◆ What is required ◆
Gather, from the data below, each line in which the word "button" occurs.

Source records
★ ★ ★ ★ ★

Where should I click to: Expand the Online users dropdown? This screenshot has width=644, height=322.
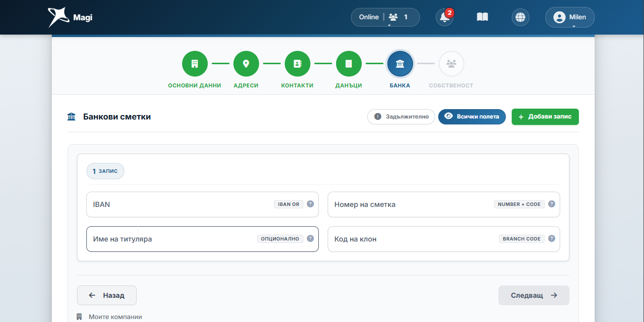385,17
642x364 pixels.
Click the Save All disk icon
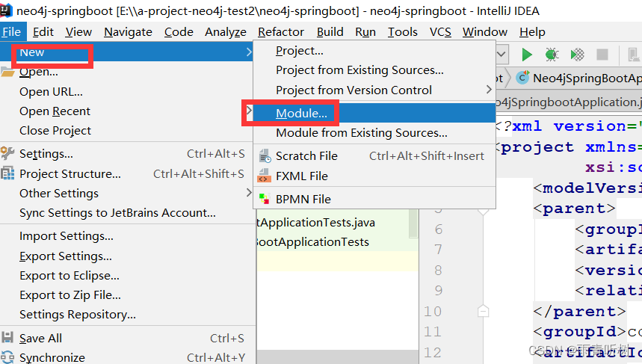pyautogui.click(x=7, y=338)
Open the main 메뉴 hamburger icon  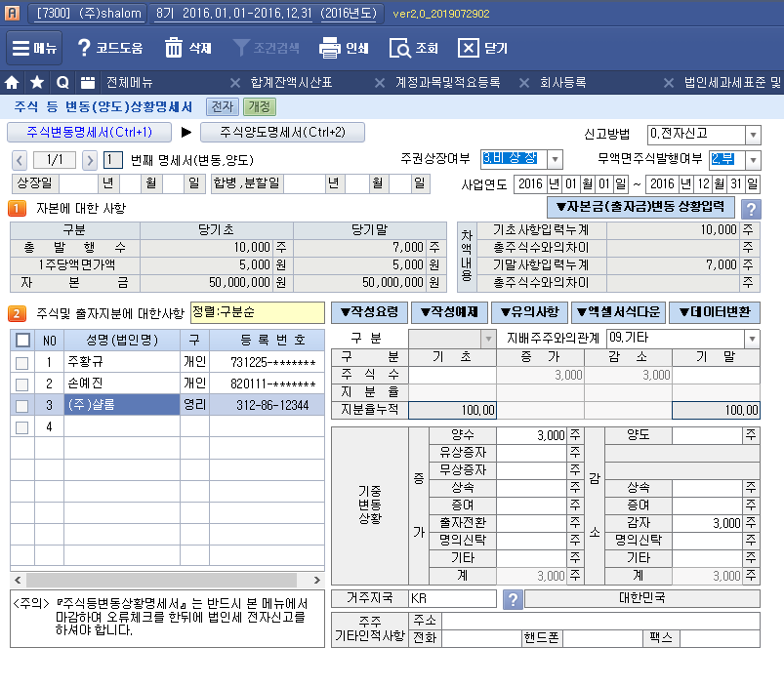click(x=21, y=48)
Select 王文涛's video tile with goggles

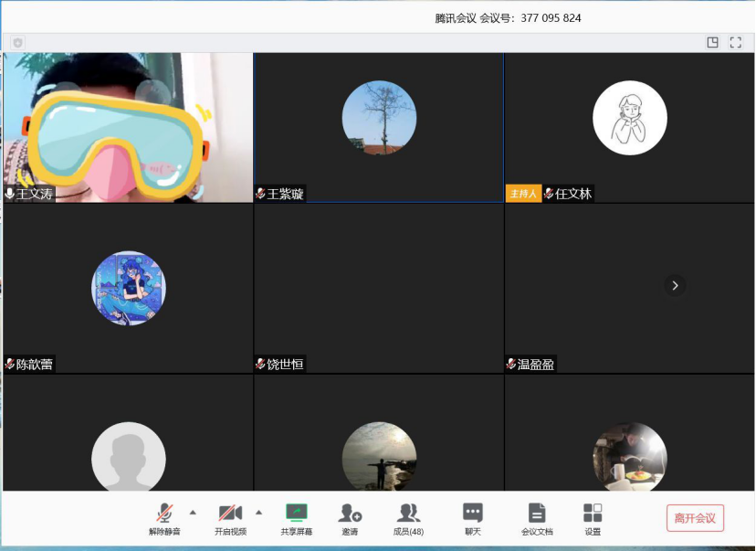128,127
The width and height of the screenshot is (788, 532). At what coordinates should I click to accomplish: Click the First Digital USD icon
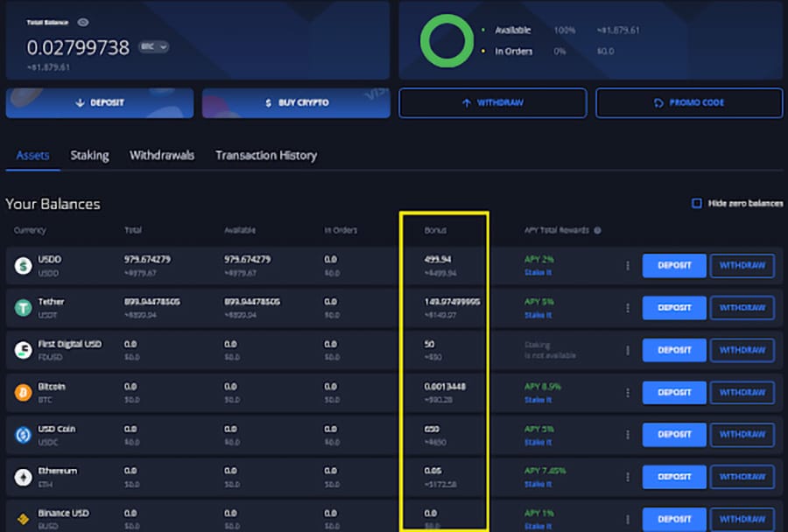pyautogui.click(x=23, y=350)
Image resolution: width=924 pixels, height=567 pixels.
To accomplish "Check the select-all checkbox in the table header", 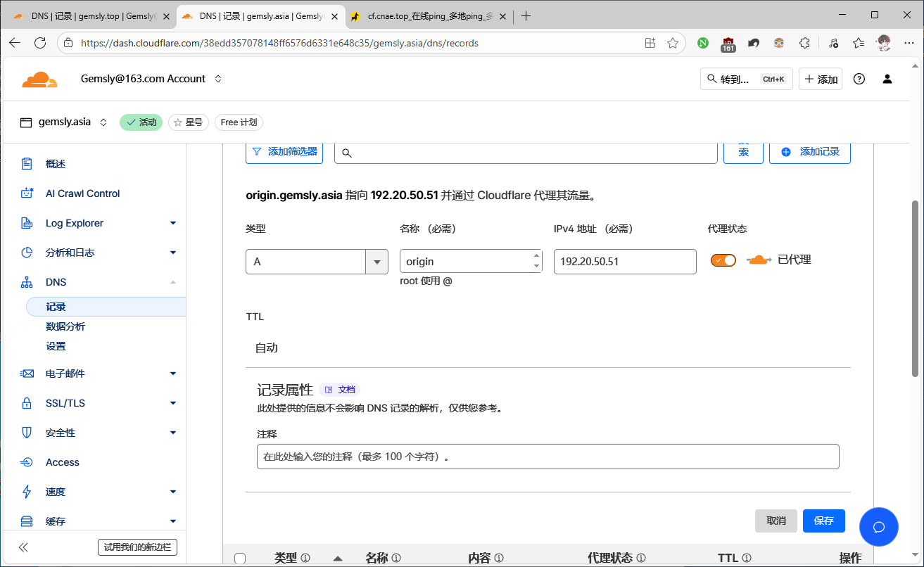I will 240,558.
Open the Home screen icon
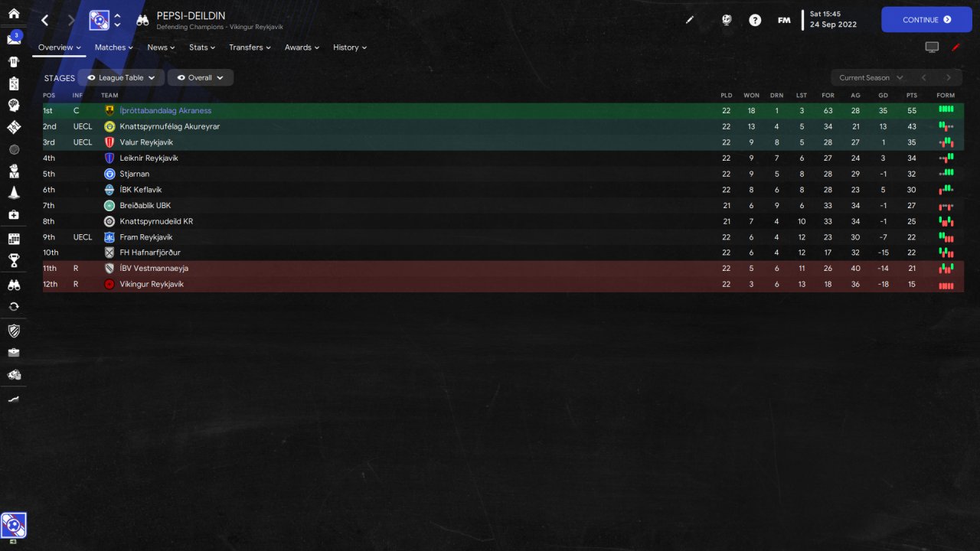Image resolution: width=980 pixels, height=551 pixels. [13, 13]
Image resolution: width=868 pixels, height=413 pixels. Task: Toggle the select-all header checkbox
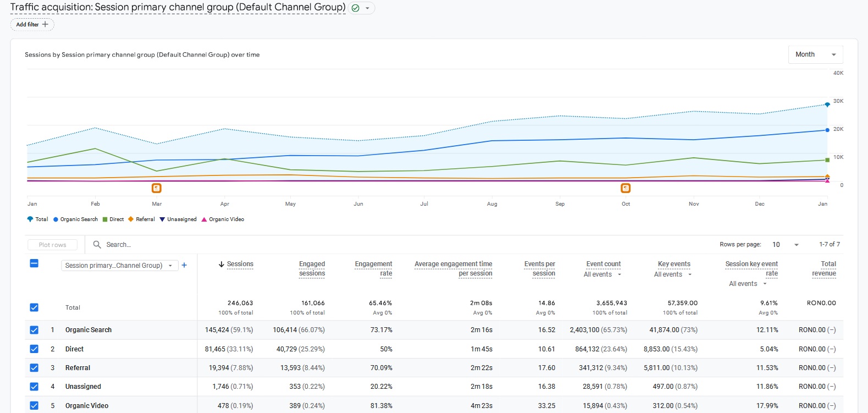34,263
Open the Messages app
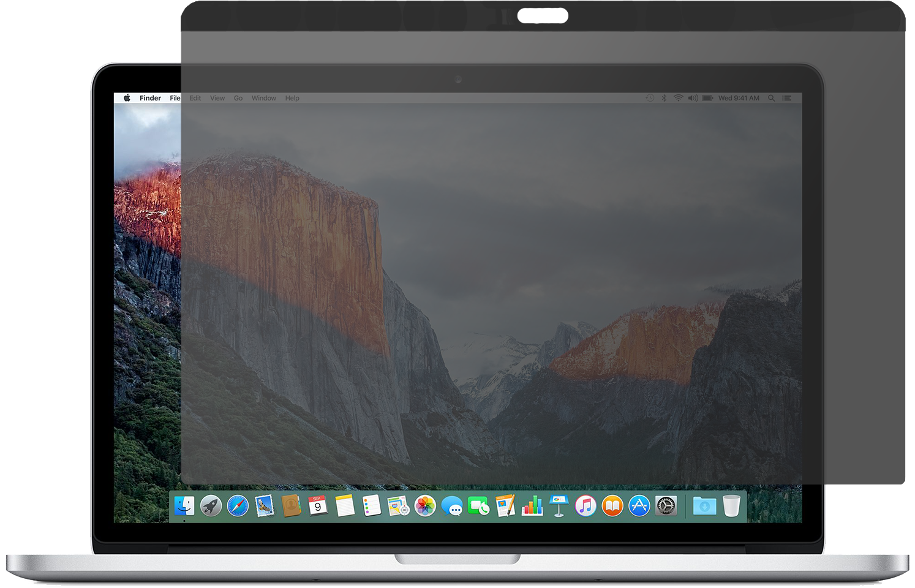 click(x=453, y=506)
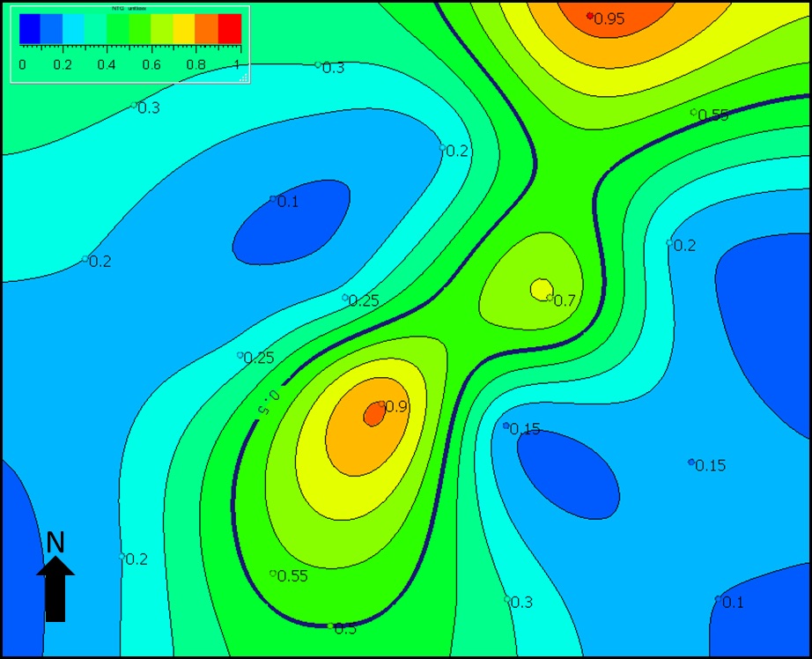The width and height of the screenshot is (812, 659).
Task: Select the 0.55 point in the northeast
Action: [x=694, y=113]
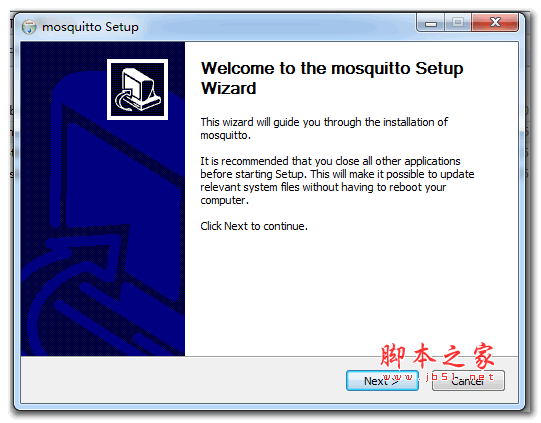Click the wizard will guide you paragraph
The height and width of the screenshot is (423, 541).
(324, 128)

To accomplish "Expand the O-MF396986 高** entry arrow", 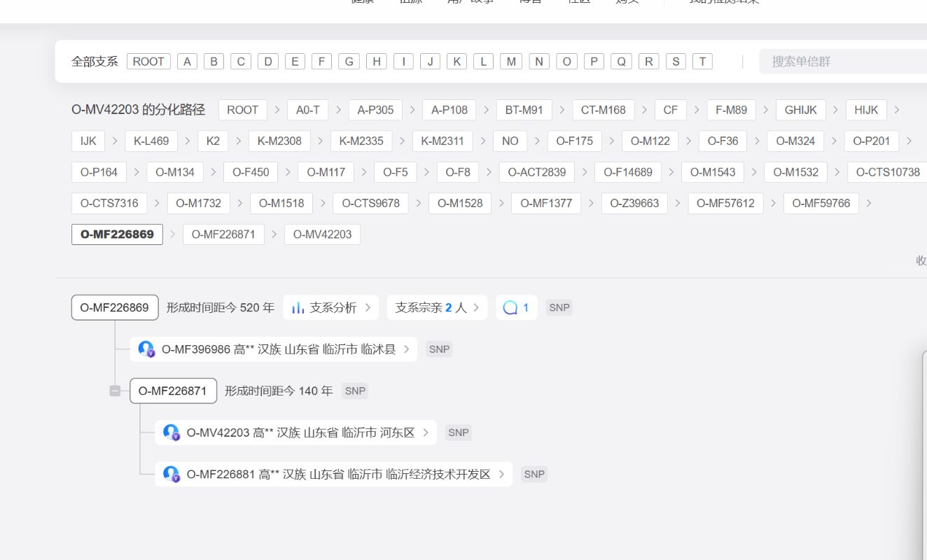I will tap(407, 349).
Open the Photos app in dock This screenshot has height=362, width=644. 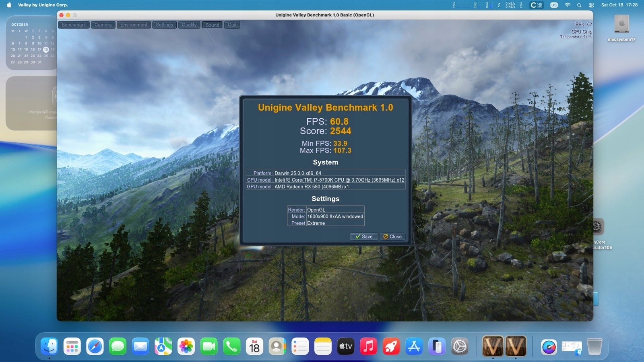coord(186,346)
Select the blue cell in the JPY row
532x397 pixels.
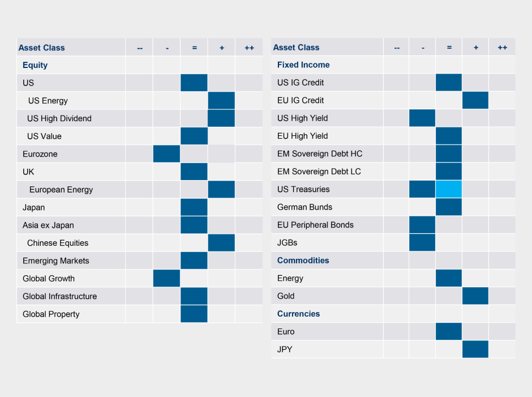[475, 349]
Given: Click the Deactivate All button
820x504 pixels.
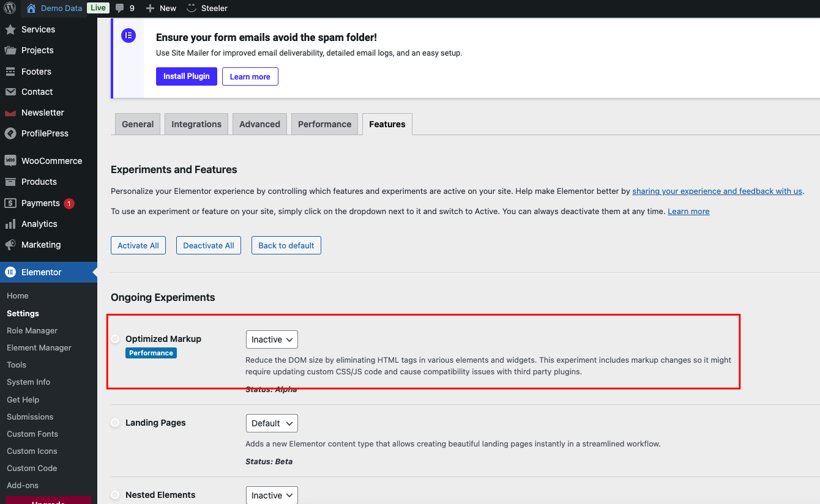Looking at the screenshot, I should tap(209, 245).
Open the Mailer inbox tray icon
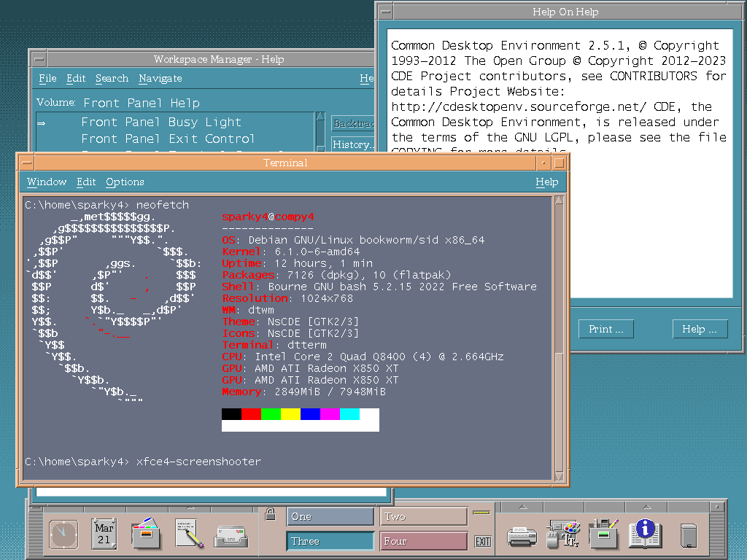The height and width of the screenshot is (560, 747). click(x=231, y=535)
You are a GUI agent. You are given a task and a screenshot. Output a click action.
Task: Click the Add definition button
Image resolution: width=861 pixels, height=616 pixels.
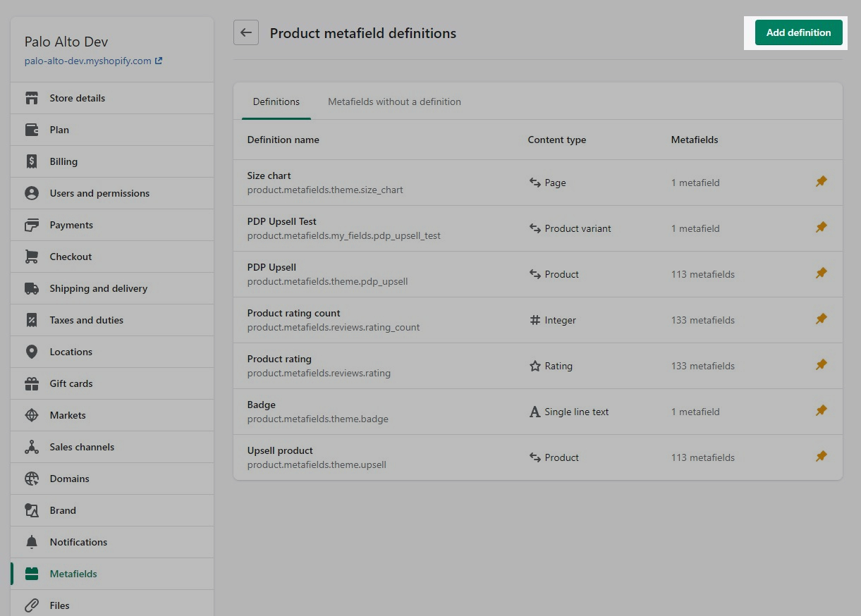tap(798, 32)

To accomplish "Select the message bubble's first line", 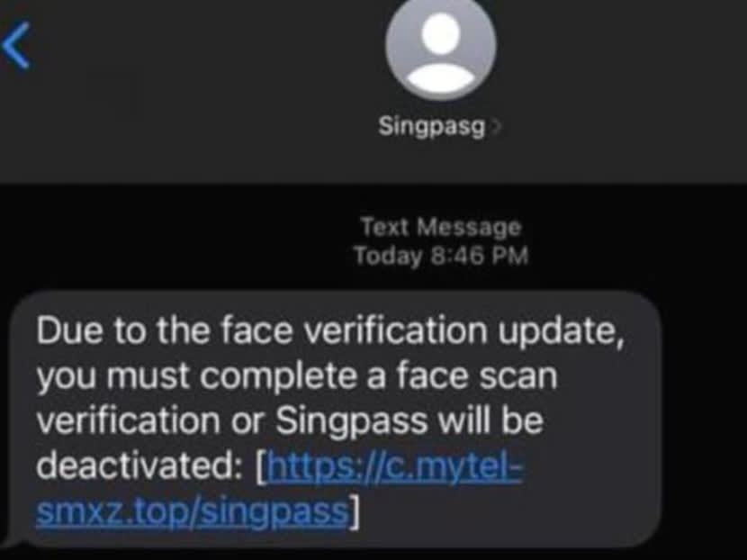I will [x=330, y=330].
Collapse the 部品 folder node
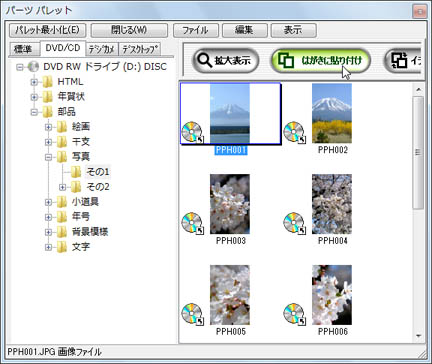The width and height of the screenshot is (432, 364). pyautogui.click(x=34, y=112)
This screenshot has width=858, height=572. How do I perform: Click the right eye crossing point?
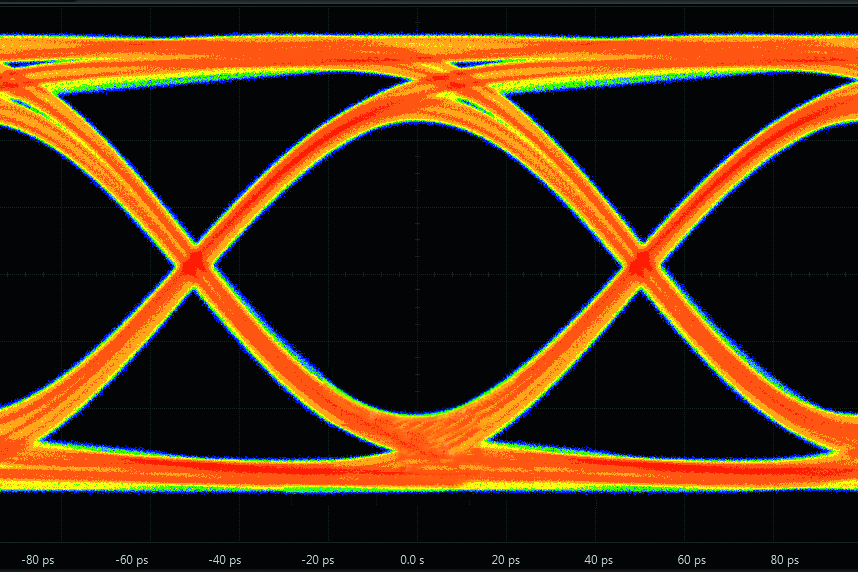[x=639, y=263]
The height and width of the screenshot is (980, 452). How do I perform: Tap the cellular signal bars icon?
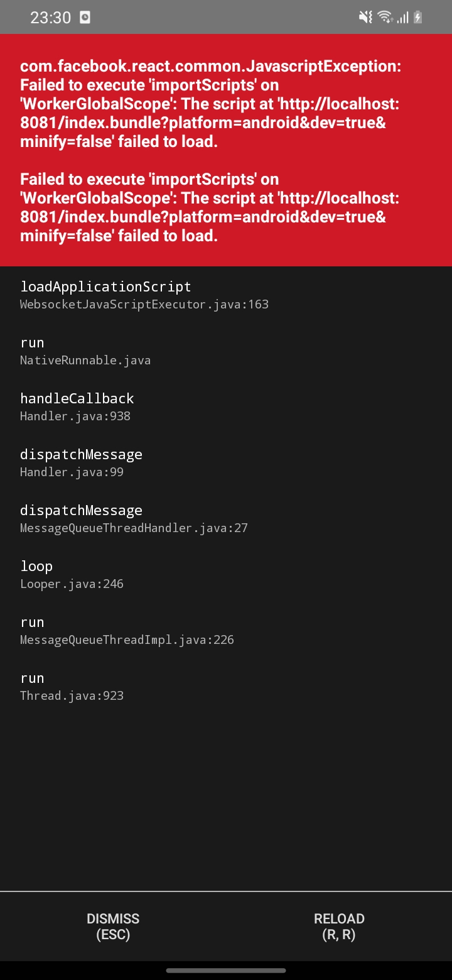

★ ★ ★ ★ ★

◆ Final answer ◆
Given: Click the Deactivate All button
Task: Click the Add definition button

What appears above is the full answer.